• _EXERCISE AIM_:
Copy every line that contains the string "green" from the entries below.

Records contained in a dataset
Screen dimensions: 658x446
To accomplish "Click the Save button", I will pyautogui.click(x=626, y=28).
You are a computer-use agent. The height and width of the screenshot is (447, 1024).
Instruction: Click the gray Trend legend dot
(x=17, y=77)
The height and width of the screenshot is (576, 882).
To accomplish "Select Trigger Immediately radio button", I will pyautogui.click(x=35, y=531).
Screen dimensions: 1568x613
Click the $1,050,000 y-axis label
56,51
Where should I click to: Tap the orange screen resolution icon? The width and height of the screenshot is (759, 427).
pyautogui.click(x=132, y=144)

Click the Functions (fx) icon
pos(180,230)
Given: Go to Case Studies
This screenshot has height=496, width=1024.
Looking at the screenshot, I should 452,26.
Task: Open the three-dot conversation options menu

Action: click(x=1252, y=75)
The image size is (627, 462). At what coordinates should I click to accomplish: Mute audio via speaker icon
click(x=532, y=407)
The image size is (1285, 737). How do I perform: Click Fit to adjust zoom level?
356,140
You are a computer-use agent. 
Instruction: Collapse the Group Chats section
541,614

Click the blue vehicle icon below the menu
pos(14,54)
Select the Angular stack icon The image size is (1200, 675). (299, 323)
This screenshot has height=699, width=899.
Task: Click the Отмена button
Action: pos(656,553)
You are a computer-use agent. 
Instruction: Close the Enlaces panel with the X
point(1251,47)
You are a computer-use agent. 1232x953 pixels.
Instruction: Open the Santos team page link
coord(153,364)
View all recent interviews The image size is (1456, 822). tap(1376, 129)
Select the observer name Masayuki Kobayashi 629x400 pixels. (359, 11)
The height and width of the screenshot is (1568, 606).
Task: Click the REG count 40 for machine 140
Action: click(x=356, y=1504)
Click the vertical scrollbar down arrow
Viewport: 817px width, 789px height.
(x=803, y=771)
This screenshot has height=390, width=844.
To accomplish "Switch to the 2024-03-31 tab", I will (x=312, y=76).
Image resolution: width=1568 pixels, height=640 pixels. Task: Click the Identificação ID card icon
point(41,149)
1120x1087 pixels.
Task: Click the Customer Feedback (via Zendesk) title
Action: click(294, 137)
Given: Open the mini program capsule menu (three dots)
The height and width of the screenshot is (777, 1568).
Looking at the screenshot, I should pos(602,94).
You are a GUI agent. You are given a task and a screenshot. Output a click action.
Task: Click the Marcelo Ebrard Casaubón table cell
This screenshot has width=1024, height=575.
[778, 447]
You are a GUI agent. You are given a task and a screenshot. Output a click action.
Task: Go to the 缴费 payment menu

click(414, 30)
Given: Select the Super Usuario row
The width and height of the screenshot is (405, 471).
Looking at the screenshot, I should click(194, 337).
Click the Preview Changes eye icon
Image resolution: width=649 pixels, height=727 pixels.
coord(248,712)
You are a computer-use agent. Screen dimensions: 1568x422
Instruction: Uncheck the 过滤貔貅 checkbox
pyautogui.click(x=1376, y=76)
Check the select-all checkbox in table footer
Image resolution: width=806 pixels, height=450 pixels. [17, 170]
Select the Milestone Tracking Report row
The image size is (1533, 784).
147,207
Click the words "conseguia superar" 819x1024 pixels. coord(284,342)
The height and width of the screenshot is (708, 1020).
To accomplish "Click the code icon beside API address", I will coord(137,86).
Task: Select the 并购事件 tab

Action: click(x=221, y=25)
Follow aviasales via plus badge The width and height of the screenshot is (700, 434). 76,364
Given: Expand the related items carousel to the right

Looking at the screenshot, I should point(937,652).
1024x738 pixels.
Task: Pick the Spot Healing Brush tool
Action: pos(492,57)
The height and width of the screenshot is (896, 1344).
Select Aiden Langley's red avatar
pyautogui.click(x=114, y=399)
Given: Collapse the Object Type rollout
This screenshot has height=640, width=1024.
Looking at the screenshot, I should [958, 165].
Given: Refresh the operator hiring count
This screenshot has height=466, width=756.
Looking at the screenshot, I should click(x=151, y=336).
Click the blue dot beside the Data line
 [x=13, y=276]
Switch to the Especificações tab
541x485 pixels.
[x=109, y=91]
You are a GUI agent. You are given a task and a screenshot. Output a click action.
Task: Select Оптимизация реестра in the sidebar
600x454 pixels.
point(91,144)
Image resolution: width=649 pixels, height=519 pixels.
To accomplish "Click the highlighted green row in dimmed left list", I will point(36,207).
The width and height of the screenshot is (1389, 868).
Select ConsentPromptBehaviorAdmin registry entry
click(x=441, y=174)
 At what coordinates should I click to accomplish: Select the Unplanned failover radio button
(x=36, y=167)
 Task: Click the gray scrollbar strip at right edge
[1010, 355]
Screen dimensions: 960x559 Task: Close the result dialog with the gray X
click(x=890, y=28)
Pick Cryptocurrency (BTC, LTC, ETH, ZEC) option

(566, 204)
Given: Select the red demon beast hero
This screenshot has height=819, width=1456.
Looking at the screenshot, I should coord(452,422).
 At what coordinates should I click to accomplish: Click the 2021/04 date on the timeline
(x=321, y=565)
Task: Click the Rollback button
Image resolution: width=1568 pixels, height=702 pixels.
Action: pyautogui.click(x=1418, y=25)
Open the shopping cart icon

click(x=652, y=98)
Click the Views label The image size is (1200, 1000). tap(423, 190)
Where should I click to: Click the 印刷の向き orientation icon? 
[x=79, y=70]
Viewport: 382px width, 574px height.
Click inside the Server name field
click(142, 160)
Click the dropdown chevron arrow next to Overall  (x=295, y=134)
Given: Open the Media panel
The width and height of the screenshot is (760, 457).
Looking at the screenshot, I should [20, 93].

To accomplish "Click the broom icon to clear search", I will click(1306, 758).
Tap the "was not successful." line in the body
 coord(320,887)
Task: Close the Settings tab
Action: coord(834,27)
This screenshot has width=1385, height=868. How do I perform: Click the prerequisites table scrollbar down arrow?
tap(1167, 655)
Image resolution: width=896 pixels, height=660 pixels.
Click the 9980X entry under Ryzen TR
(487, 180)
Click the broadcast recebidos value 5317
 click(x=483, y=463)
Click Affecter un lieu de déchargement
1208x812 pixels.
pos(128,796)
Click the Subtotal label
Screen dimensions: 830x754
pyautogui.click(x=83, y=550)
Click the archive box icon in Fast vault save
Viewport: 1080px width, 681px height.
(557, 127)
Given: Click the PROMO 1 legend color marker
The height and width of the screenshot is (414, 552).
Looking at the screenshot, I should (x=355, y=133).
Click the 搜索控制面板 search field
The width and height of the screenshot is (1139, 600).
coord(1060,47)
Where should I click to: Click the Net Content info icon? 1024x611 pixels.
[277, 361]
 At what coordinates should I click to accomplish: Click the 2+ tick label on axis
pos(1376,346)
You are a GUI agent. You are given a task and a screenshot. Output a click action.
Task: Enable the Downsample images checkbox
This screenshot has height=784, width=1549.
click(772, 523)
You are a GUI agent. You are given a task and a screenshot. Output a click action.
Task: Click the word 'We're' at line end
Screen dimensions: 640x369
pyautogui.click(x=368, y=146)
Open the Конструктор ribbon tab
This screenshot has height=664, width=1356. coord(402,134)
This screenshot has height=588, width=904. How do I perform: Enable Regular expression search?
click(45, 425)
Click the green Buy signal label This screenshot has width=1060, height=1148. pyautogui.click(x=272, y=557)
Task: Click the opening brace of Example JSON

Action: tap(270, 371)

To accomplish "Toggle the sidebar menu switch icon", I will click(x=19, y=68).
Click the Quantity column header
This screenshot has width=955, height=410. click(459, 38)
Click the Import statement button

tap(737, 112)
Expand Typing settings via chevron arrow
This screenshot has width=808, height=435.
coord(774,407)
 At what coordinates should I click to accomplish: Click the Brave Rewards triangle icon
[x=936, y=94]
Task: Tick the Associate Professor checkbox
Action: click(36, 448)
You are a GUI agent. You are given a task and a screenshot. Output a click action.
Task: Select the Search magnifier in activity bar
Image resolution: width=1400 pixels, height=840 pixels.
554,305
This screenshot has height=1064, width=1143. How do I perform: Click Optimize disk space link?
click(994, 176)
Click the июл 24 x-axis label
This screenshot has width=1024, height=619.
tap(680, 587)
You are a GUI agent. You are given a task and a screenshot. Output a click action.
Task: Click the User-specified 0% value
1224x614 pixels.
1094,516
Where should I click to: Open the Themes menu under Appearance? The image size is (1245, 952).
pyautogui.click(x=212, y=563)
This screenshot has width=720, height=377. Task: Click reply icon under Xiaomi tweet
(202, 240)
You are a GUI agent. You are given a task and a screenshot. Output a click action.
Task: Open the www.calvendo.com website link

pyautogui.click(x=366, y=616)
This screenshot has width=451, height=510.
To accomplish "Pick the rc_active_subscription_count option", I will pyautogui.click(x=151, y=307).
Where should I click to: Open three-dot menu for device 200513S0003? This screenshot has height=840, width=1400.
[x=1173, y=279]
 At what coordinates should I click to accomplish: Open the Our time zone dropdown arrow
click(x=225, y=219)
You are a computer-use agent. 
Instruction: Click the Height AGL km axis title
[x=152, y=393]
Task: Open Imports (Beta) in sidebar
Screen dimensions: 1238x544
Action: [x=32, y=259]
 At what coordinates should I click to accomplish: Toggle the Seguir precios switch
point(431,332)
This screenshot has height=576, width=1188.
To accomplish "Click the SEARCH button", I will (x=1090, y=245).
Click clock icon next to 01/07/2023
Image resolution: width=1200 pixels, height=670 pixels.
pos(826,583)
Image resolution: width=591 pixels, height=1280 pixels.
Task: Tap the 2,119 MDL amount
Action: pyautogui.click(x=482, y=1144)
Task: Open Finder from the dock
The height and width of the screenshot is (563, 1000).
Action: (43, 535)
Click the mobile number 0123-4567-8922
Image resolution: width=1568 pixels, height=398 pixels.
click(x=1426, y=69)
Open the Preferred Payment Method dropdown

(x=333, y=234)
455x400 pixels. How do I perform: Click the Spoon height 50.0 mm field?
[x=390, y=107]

• _SOLUTION TO THIS TASK_:
To accomplish "Click the highlighted green row in dimmed left list", I will point(36,207).
Click the green Buy signal label This screenshot has width=1060, height=1148. pyautogui.click(x=272, y=557)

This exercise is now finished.